Many believe, incorrectly, that the Immaculate Reception happened en route to Pittsburgh’s first Super Bowl win. In reality, the Steelers lost the following weekend, to the unbeaten Dolphins in the 1972 AFC Championship. Two years later, the Steelers won the Super Bowl, beating the Vikings.
That reality was met with encouragement by plenty of Vikings fans four years ago, after the Minneapolis Miracle (which happened on January 14, 2018) ended a week later with a loss to the Eagles in the NFC Championship. The glass wasn’t half full; the cup was about to runneth over for those shouting SKOL! before taking the first gulp. It was just a matter of time before the Vikings finally got back to the Super Bowl for the first time since 1976, right? Um. Wrong.

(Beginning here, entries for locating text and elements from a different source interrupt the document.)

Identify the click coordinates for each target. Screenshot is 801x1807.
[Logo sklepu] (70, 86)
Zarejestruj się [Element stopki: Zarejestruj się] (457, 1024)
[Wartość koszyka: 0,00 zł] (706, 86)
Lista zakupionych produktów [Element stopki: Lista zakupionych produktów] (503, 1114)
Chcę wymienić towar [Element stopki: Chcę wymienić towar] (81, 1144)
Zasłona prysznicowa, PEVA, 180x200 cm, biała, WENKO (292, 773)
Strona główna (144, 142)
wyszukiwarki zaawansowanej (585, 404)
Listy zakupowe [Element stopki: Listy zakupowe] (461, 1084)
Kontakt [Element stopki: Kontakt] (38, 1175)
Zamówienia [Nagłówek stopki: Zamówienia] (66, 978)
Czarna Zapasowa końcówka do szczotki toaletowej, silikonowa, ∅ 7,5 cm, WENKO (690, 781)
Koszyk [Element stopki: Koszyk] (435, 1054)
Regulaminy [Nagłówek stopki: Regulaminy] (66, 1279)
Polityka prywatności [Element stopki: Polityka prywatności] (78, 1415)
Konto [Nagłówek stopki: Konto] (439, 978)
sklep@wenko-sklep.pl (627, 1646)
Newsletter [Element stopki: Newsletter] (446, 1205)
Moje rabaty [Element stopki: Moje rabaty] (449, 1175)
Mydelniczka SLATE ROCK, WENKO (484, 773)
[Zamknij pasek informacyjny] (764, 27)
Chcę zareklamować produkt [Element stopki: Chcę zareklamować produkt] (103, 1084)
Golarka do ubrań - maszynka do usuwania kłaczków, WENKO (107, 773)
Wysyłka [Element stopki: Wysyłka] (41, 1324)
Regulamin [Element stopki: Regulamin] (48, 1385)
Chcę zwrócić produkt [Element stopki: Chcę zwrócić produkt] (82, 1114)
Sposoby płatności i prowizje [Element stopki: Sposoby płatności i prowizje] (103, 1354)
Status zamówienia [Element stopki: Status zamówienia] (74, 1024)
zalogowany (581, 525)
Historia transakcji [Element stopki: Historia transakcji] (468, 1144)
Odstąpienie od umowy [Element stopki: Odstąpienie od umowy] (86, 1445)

Since 2018, the Vikings have regressed. In hindsight, maybe they should have kept quarterback Case Keenum (who threw the pass that sparked a miracle) instead of going all in for Kirk Cousins. After four seasons with (and countless millions paid to) Cousins, the Vikings seem much farther away from a championship than they were after one of the most dramatic moments in league history.
No longer content to be “just good enough,” Vikings ownership has cleaned house in an effort to consistently contend for championships. The hires they will soon make, for a new G.M. and a new head coach, will go a long way toward determining whether the franchise will finally realize its decades-long obsession to win a Super Bowl.
Today’s anniversary is a jarring reminder of the vibe that surrounded the Vikings just four years ago. Within the next four years, can they reverse the current path and finish the job that the team came close to accomplishing in 2009 and 2017? It all comes down to the persons the Wilfs hire, and then what they do once they settle in to their new jobs.